**Information provided**
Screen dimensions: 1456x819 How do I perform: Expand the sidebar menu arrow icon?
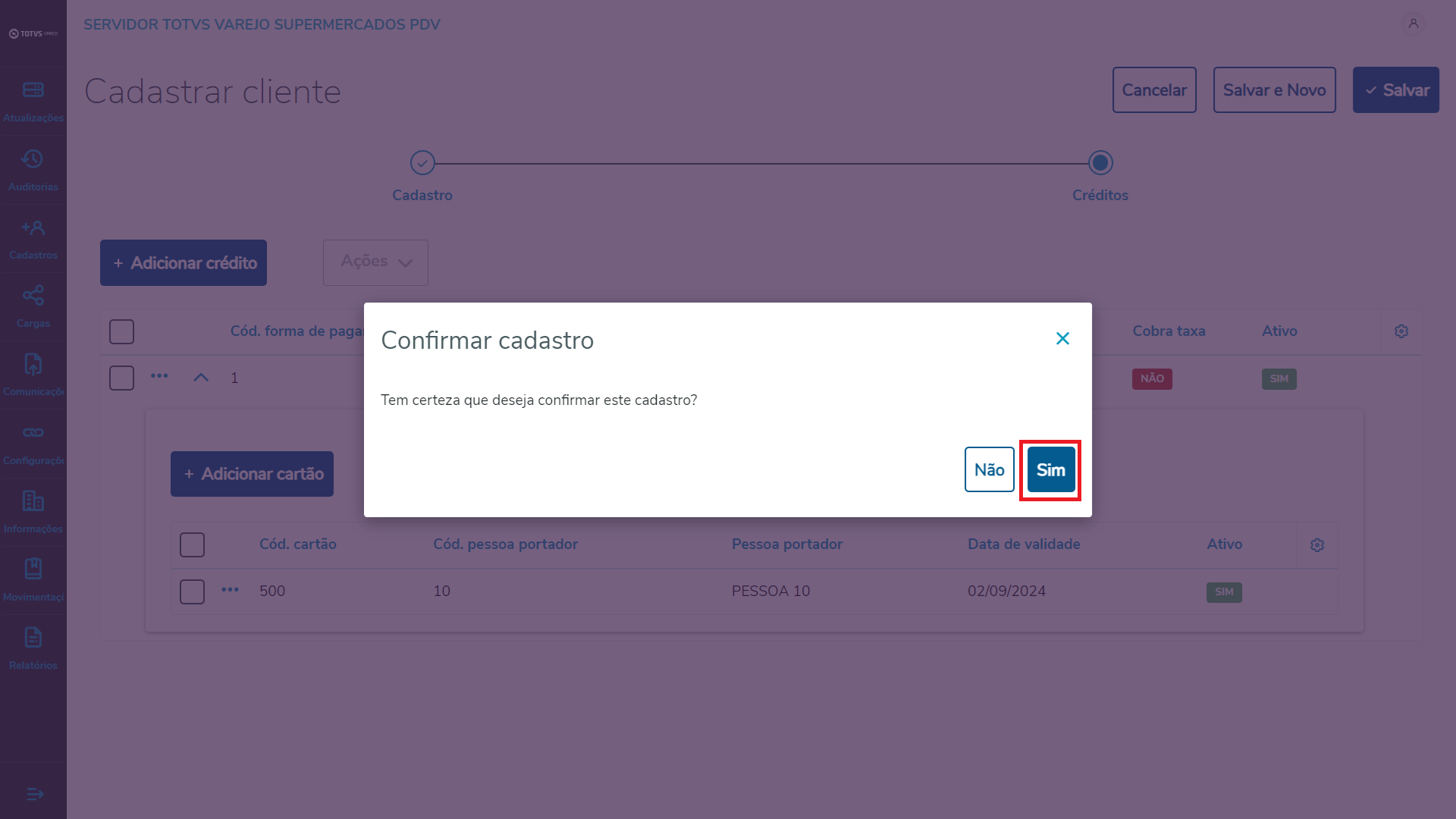[35, 794]
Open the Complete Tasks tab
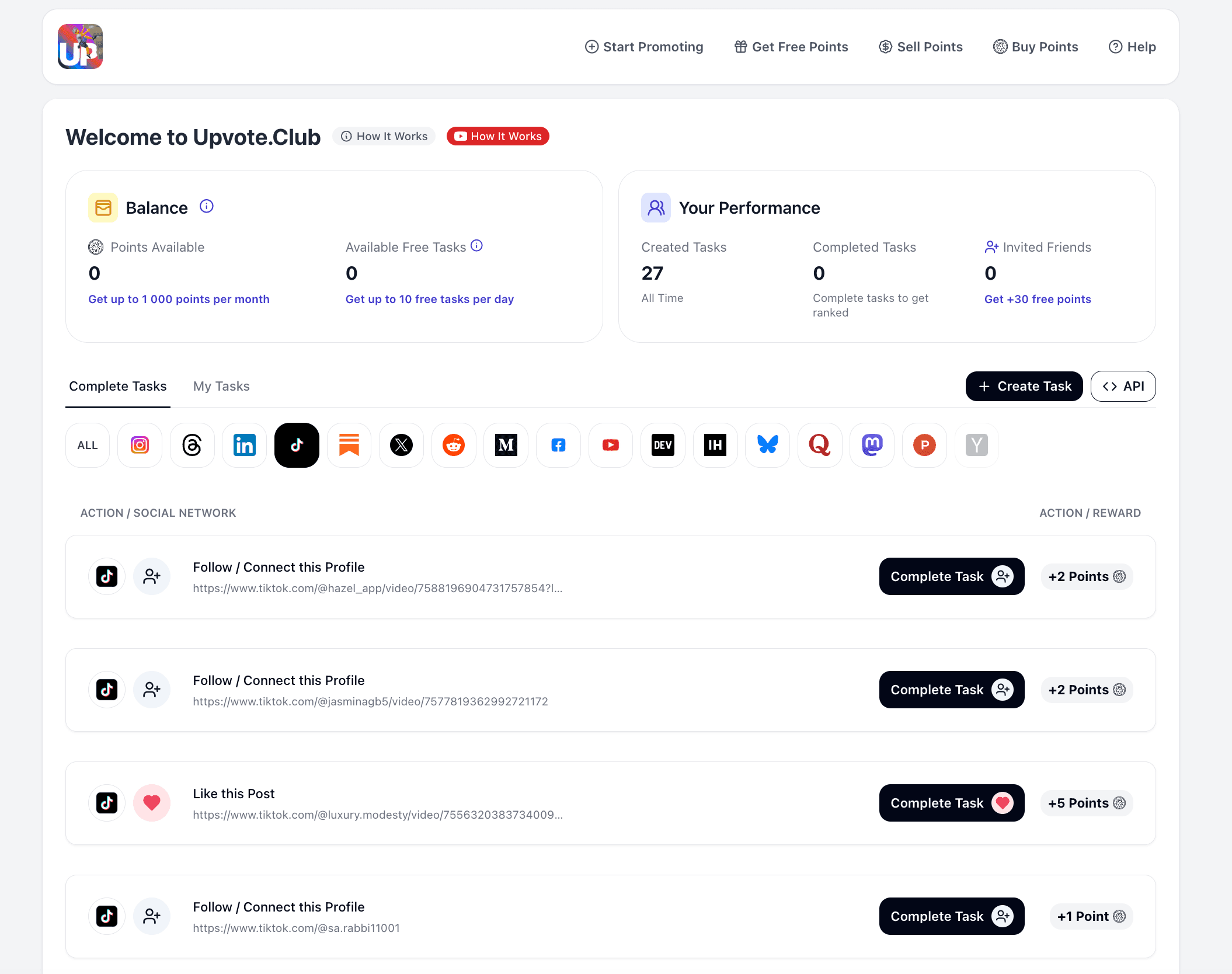Viewport: 1232px width, 974px height. click(118, 386)
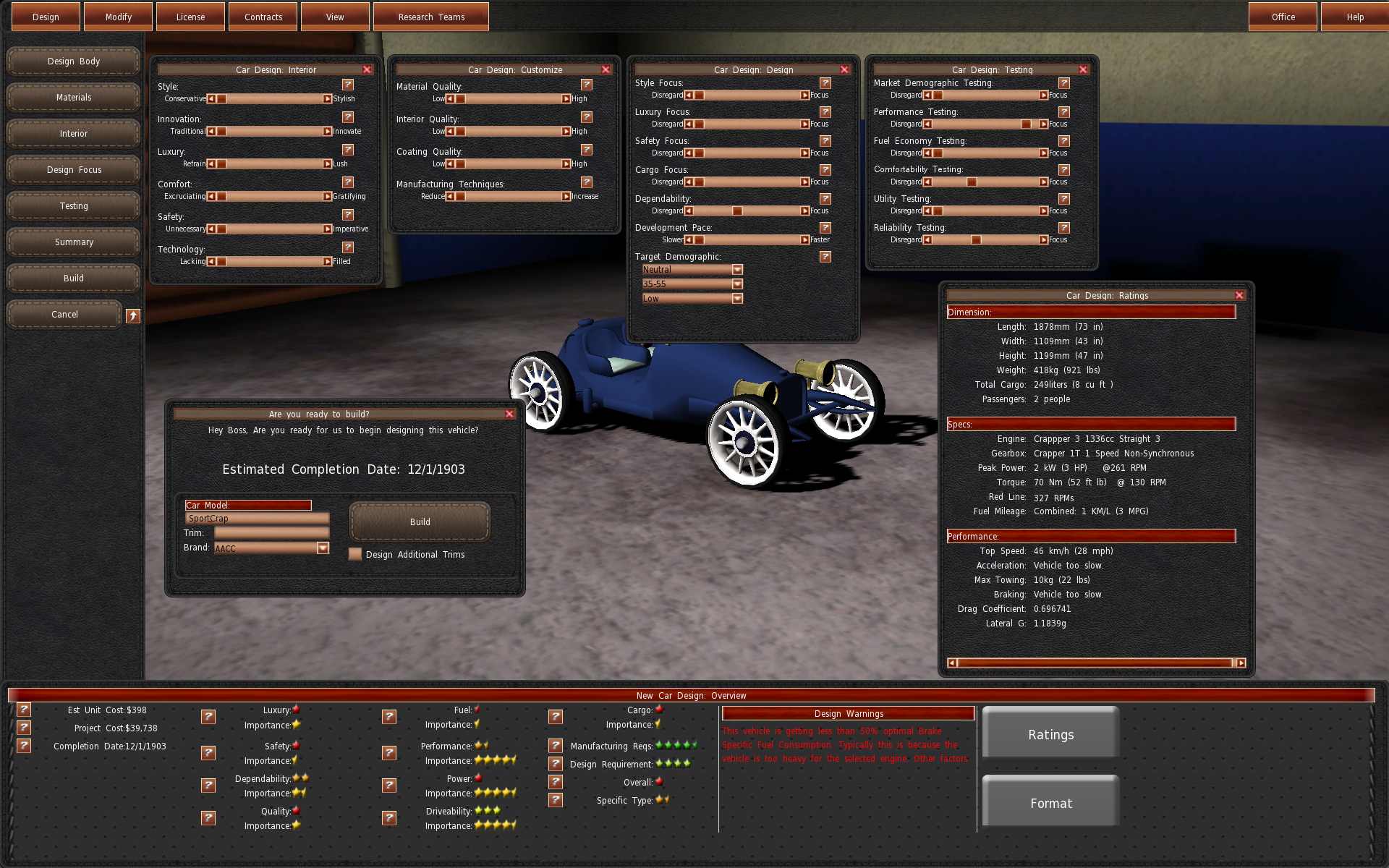The width and height of the screenshot is (1389, 868).
Task: Open the Research Teams menu
Action: pyautogui.click(x=431, y=17)
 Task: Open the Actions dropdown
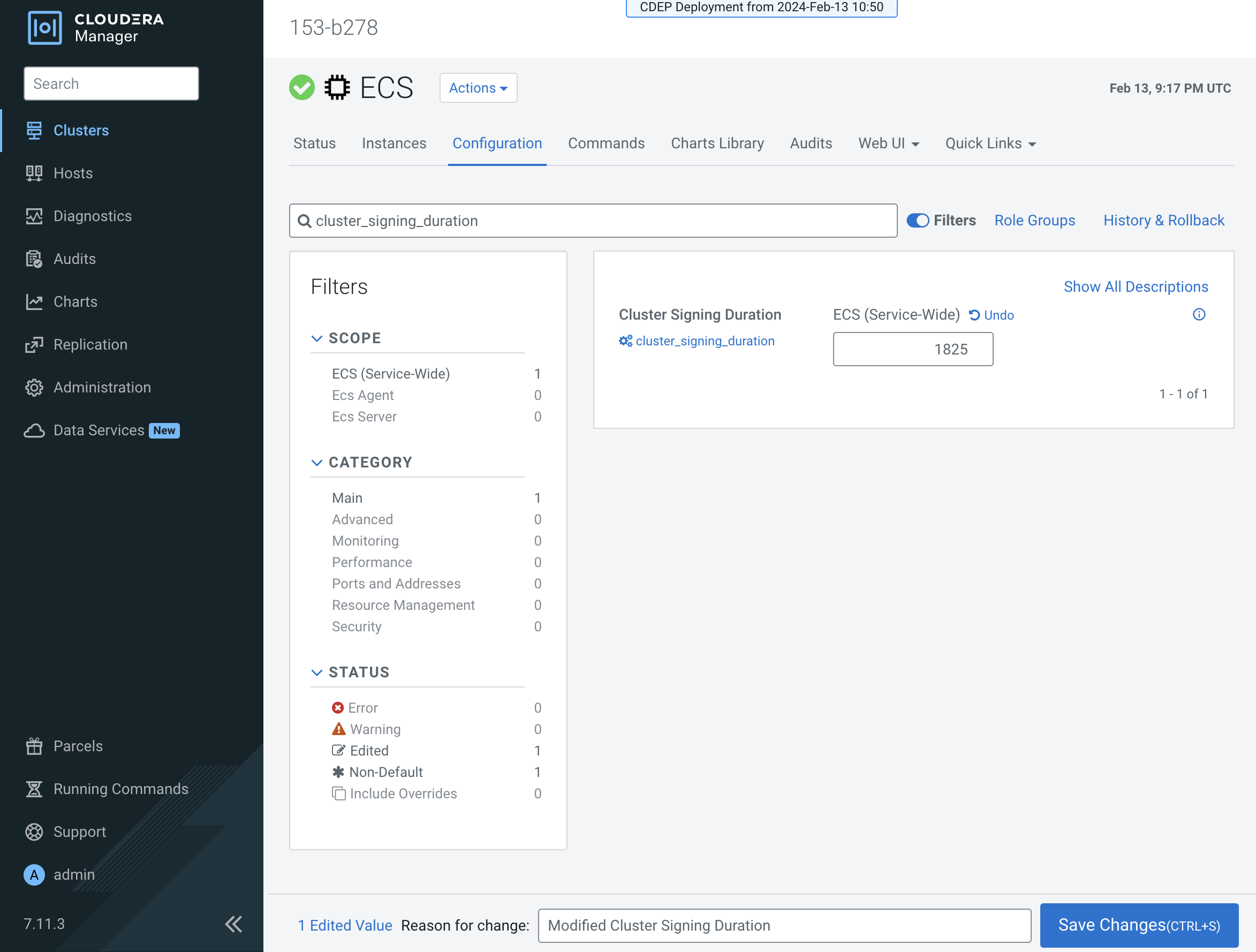(478, 88)
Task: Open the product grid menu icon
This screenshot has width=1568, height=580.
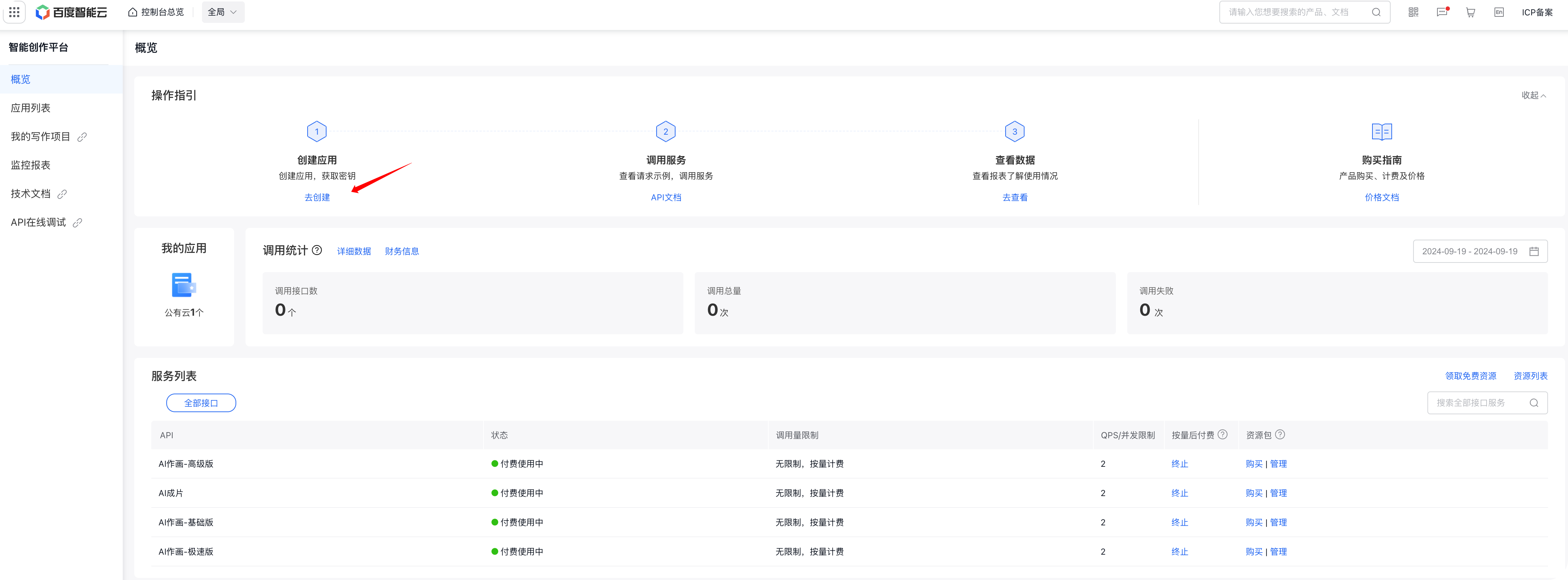Action: pyautogui.click(x=14, y=12)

**Description of the task**
Starting with the line that holds "Task: Open the Actions dropdown", retype each line through the last one in the listing above, exactly as written. Do not copy any pictures.

**Answer for the task**
 Task: Open the Actions dropdown
(478, 88)
Task: Open the product grid menu icon
This screenshot has width=1568, height=580.
Action: pyautogui.click(x=14, y=12)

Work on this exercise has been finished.